では最後に、参考までに痴呆の疑わしい被験者に行われる代表的な検査方法をいくつか紹介しておきましょう。

※ 問診や診察、対面式の知能検査(MMSE/長谷川式簡易知能評価スケール等)を行った結果、痴呆症の疑いがあると判断された場合は、次のような医療機器を用いて、脳自体の検査を行い、病気の原因等を突き止めるのが一般的です。
病院で行う主な画像検査
CT検査 エックス線を使って脳を輪切りして撮影し、画像化する検査方法。患者の脳がどのくらい委縮(縮む)しているかを把握することができる。
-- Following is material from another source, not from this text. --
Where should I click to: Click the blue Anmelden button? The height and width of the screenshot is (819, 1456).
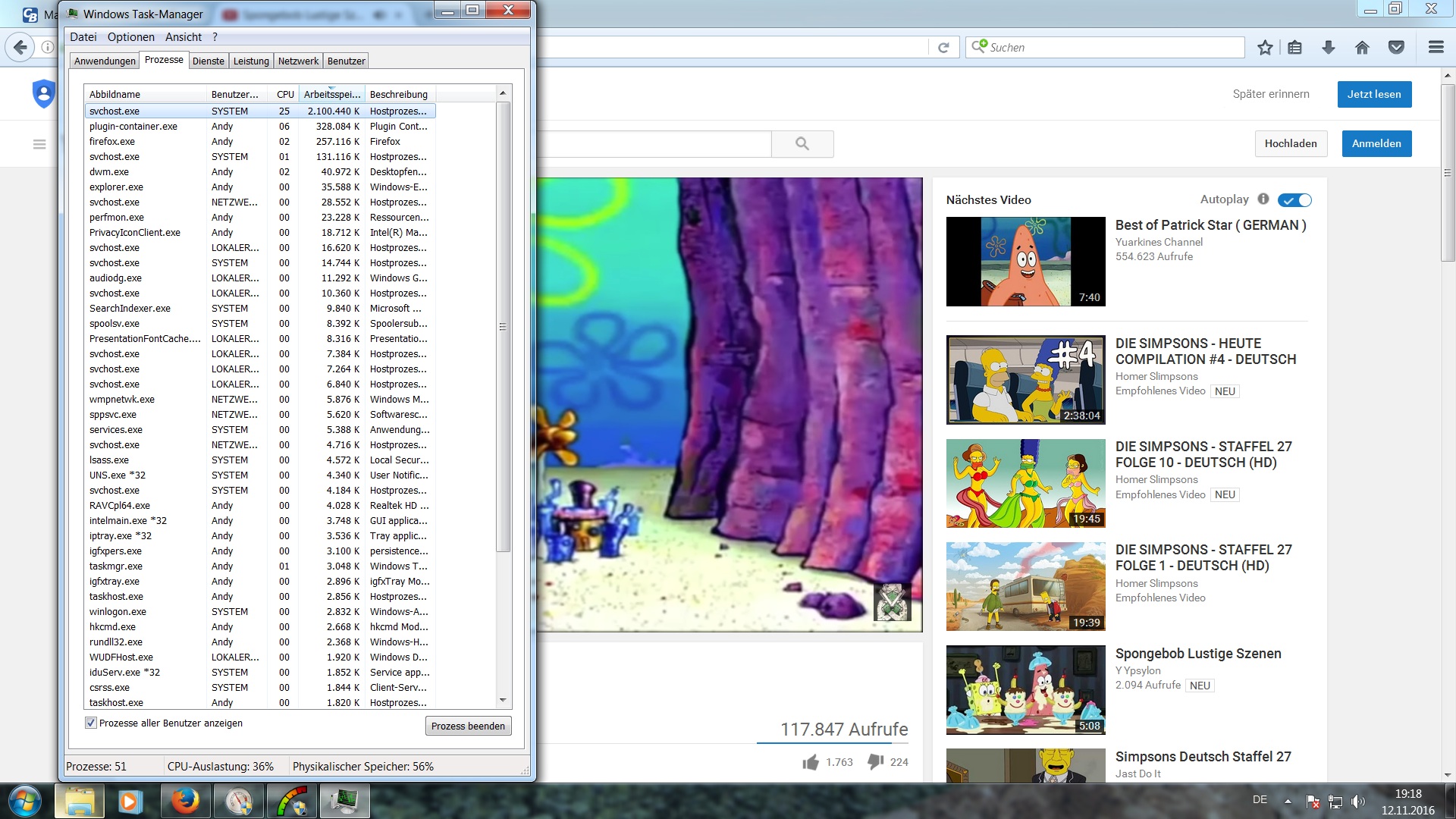tap(1376, 144)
また、脳腫瘍や脳梗塞などの有無を検査することも可能(脳腫瘍などが原因で記憶障害を起こしているケースもある)。
MRI検査 核磁気共鳴映像法。CT検査とは異なり、放射線を使わない検査方法。人体の磁気共鳴作用を利用して、縦、横、輪切りによる撮影が可能なことから脳を三次元的に分析することができるため、CT検査の上を行く検査方法と言われている。主に脳腫瘍や動脈硬化などの発見に有効な検査方法。
PET検査 アルツハイマー病患者の脳は、神経細胞が委縮しブドウ糖の消費が減るため、その働きを調べることのできる検査方法がPET検査。撮影した画像で、青色に表示された部分は脳の活動低下(赤色は脳の活動が活発であることを示している)を示しているため、比較的初期段階のアルツハイマー病を発見する検査方法として有効だと考えられている。
SPECT検査 脳の血流状態を画像で見ることのできる検査方法。 アルツハイマー型痴呆症患者の脳は、頭頂葉内側の楔前部などで血流の減少が見られることから血流の減少部位を確認するために利用される。







痴呆症:豆知識

知らないと怖い無症候性脳梗塞とは?

脳血管性痴呆は脳梗塞や脳出血などの血管障害が引き金となって起こる病気ですが、その引き金となっている脳梗塞のうち、本人が自覚していない脳梗塞のことを〝無症候性脳梗塞〟と呼びます。

つまり、病院の検査(CT検査/MRI検査など)を受けた際、偶然発見されるような脳梗塞のことです。

ある報告によると50代以降の方がMRI検査を受けた場合、次のような結果を示すとも言われており、年齢とともに無症候性脳梗塞のリスクは高まる傾向にあるようです。
50代 … 3人に1人
60代 … 2人に1人
70代 … ほぼ全員
脳血管性痴呆は、本人が気付かない程度の小さな脳梗塞が繰り返し起こることで知らず知らずのうちに痴呆症状を悪化させていることもあるので、ある程度年齢を重ねた方は、定期的に検査を受け、痴呆予防を心がけることをおススメします。